**Passage shown:**
Artivion recently announced it has amended its credit facility and option purchase agreements with Endospan, developer of the Nexus stent graft system. In 2019, Artivion provided a credit facility to Endospan and entered into an option agreement to purchase Endospan upon US Food and Drug Administration (FDA) approval of Nexus.
The amendments announced result in three major changes to the original credit facility and option purchase agreements:
- Artivion will provide additional loans to Endospan of up to US$25 million in three tranches and anticipates funding the loans with free cash flow;
- The upfront payment associated with the purchase option is reduced from US$250 million to US$175 million, resulting in an upfront acquisition purchase price of US$135 million, inclusive of loan off-set; and
- The US$100 million minimum payout for the earnout is eliminated.
A press release details that Nexus is the first and only approved branched endovascular system to treat aortic arch disease, including both aortic aneurysms and dissections. While minimally invasive endovascular repair has been the standard of care for abdominal aortic aneurysms (AAA) and thoracic aortic aneurysms (TAA), aortic arch disease patients with aneurysms or dissections who receive treatment have previously had little choice but to undergo open-chest surgery with its associated invasiveness and risks, lengthy hospitalisations, and prolonged recuperation. According to Artivion, Nexus transforms a complex surgical aortic arch repair into a minimally invasive endovascular procedure and stands to address an annual global addressable market opportunity of US$600 million according to latest estimates.
“Based on our experience with Nexus in Europe since 2019, we continue to see a significant global opportunity for the Nexus technology and expect that it will further solidify our position as a global leader in aortic repair,” said Pat Mackin, chairman, president, and chief executive officer of Artivion. “We view our revised credit facility and option purchase agreements with Endospan as an investment in the next frontier of aortic arch surgery. Should we exercise our option to acquire Endospan, we believe we will be able to meaningfully expand our total addressable market at that time on terms more favourable than existed prior to these amendments.”

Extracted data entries
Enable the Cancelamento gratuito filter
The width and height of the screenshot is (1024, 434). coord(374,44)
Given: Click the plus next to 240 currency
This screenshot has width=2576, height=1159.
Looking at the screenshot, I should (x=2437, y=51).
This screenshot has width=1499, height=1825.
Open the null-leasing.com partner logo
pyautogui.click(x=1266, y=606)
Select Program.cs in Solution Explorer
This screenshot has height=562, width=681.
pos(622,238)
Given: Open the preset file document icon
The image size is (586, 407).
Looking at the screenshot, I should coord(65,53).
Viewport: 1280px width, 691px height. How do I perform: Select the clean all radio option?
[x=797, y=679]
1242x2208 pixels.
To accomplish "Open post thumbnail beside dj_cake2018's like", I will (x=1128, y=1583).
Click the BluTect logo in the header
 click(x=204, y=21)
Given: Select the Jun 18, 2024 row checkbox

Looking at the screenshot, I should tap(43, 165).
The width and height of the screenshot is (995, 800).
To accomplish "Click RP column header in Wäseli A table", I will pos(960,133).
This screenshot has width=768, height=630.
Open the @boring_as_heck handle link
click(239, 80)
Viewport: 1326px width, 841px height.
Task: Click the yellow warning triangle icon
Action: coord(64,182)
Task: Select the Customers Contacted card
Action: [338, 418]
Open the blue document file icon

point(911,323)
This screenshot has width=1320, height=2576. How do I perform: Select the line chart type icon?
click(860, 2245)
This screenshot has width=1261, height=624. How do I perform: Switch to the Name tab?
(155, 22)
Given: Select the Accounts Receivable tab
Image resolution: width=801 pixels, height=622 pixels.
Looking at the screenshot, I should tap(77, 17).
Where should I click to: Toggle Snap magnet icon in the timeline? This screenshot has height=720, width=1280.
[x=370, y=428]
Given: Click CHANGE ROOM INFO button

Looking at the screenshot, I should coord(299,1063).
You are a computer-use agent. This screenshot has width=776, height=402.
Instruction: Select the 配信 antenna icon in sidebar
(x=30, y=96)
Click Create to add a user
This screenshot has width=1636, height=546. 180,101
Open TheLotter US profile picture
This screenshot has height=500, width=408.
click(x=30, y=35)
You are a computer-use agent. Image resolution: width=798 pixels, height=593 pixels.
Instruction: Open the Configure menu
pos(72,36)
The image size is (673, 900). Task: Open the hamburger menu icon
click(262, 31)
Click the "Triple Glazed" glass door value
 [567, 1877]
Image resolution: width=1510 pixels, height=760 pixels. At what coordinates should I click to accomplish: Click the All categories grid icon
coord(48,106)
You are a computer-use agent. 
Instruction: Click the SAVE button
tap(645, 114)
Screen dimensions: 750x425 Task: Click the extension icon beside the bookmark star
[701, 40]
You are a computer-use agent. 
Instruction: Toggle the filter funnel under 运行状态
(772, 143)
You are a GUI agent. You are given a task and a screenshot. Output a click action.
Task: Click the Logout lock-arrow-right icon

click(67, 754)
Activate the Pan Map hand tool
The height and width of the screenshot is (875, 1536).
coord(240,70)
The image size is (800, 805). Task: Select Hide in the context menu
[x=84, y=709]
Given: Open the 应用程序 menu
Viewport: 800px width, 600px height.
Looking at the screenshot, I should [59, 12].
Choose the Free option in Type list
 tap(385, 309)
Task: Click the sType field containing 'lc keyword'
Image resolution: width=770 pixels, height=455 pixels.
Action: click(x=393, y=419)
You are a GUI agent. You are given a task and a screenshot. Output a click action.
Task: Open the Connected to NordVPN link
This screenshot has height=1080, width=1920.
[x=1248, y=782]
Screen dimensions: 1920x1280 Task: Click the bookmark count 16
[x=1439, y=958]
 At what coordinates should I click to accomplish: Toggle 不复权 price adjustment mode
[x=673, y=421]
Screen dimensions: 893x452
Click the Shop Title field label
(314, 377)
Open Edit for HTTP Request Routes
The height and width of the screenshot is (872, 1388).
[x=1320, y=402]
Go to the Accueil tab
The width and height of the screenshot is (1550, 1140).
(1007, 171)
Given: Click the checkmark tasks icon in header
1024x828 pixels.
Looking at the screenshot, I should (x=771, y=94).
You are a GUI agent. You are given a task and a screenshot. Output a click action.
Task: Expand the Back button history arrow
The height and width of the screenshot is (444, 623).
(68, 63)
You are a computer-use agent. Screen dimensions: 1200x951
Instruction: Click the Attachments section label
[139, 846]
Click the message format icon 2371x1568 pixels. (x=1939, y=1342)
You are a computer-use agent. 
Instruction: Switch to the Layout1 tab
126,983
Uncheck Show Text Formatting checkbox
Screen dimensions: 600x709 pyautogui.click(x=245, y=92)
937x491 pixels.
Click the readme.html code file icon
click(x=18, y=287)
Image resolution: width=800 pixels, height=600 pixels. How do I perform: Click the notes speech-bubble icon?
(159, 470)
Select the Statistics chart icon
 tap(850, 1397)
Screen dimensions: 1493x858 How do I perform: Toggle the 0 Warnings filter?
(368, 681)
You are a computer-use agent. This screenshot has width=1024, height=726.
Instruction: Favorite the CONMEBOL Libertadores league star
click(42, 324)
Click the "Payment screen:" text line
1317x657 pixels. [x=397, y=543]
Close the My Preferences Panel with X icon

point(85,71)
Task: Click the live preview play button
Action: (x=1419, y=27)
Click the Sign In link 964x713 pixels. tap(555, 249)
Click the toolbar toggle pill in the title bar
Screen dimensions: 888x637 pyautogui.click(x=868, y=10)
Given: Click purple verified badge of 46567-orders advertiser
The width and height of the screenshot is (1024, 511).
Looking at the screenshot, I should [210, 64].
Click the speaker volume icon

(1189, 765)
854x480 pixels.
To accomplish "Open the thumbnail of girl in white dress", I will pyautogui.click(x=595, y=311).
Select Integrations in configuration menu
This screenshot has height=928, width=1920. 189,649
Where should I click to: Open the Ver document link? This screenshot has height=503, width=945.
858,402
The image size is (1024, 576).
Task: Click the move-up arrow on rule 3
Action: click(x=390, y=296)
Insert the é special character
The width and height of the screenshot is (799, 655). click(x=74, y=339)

**Exercise details:**
Say whether each statement agrees with the article about Artivion and Endospan, answering yes or no and quoting the deciding words of the article. 1. The upfront payment tied to the purchase option was cut to US$175 million. 2. The amendments set a US$100 million minimum payout for the earnout. 3. Artivion expects to fund the additional loans with free cash flow.

**Task solution:**
1. Yes: "The upfront payment associated with the purchase option is reduced from US$250 million to US$175 million"
2. No: "The US$100 million minimum payout for the earnout is eliminated."
3. Yes: "anticipates funding the loans with free cash flow"